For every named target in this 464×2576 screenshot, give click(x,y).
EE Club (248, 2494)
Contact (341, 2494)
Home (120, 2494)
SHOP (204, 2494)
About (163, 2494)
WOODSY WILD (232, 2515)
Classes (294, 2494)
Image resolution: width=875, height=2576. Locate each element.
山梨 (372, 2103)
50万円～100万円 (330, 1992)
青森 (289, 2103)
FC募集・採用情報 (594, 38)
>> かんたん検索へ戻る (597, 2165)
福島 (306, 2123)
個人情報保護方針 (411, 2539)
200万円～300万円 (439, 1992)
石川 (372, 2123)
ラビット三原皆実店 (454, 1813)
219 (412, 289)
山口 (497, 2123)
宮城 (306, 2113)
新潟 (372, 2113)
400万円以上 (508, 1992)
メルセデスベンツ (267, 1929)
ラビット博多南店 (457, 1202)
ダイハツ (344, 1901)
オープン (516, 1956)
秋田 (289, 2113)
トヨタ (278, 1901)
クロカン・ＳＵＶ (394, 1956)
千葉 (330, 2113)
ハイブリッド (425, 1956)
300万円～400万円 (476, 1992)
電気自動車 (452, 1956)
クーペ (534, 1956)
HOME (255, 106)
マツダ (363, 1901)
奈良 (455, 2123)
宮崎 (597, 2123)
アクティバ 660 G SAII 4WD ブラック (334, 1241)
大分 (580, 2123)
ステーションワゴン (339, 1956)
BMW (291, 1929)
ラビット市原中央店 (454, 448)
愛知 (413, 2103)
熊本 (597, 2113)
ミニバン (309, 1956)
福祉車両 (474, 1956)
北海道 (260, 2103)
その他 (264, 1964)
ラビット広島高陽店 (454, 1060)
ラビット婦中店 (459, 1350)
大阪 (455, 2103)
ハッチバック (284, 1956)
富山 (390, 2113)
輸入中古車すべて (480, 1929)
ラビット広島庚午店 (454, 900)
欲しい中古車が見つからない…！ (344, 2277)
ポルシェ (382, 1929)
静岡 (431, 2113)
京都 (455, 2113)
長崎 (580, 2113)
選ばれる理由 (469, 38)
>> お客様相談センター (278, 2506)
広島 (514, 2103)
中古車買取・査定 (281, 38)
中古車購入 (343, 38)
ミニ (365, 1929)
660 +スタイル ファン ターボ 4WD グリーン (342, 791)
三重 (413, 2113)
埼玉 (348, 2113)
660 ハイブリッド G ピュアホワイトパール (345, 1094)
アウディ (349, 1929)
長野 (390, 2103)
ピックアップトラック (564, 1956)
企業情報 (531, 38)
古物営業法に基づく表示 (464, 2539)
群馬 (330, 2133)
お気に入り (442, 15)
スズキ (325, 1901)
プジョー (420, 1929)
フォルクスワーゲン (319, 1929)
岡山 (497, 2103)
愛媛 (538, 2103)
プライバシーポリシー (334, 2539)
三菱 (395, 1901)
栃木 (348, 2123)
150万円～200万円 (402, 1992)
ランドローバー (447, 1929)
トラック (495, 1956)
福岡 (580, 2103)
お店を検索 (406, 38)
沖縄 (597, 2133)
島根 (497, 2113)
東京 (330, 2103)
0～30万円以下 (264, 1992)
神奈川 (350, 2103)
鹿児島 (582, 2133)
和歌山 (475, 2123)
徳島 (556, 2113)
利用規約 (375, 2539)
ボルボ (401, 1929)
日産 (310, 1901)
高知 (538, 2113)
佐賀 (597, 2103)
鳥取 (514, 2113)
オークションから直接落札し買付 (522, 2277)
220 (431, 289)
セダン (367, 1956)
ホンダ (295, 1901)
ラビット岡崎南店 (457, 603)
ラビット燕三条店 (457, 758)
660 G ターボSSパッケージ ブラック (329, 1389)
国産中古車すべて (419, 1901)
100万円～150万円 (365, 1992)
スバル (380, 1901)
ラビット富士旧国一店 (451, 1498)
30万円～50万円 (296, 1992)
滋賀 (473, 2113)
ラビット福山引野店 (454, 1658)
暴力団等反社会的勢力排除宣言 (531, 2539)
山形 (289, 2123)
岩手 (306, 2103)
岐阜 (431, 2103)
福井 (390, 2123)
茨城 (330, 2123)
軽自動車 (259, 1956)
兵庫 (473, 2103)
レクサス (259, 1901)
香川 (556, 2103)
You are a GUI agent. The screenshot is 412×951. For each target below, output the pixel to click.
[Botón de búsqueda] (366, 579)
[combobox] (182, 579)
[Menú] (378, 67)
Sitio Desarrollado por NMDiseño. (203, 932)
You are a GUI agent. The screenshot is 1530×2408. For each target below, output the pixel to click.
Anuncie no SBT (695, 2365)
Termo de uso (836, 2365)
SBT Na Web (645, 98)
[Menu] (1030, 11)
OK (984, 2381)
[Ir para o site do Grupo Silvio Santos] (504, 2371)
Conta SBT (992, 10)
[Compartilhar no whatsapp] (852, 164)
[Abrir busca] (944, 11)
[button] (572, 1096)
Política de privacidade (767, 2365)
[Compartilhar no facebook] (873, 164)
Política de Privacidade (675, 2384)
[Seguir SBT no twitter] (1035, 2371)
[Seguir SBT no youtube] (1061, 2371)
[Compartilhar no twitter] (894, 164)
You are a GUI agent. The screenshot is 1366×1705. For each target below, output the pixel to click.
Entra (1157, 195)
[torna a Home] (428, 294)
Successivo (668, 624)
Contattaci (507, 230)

● ● ● ● ● ● ●

▸ **EXERCISE**
Give the number of lines in the entries above that contain the string "ブラック", and nothing more.

▸ **SOLUTION FOR THIS PROBLEM**
2